_Your goal_. Whenever a line in the records below contains "estrela", pick it out.

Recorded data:

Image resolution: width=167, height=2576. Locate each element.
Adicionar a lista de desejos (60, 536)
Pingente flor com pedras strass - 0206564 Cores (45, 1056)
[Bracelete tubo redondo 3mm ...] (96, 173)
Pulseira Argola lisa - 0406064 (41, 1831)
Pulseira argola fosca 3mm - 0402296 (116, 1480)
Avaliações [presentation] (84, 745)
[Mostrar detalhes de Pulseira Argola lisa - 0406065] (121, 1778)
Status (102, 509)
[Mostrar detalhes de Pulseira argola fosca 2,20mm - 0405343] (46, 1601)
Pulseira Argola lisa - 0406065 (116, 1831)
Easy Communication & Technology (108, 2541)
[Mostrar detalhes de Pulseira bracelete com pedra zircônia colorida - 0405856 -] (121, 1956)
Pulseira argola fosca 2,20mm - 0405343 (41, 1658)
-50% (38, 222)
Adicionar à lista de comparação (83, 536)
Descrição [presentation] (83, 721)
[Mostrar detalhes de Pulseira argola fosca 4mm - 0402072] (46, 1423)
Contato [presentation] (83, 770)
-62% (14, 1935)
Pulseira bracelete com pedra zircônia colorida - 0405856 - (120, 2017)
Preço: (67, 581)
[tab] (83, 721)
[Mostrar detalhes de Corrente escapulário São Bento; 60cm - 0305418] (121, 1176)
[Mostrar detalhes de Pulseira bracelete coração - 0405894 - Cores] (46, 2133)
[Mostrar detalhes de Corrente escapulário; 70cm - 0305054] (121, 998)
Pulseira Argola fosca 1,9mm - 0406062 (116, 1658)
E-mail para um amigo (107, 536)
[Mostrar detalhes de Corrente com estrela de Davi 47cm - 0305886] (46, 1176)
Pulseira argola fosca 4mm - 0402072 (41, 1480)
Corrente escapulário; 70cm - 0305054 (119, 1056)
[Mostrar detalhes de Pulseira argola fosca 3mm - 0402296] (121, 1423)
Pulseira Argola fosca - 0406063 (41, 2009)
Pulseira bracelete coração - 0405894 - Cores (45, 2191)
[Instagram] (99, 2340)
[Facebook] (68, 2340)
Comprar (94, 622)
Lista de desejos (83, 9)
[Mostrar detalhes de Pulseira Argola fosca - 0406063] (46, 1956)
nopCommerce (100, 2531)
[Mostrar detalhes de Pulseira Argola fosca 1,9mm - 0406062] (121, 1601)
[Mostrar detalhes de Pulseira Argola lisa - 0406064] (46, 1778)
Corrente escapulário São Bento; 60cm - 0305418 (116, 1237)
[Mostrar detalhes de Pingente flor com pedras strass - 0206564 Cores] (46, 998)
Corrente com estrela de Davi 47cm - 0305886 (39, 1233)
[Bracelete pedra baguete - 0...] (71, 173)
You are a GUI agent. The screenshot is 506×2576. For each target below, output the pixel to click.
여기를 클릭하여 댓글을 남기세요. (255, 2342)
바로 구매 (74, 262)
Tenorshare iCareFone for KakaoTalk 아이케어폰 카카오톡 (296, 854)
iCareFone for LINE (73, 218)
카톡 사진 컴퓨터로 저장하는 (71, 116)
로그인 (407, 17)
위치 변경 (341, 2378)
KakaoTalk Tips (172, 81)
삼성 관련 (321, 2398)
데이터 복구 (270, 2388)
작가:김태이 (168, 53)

_Task response_.
[Mostrar detalhes de Corrente com estrela de Davi 47cm - 0305886] (46, 1176)
Corrente com estrela de Davi 47cm - 0305886 (39, 1233)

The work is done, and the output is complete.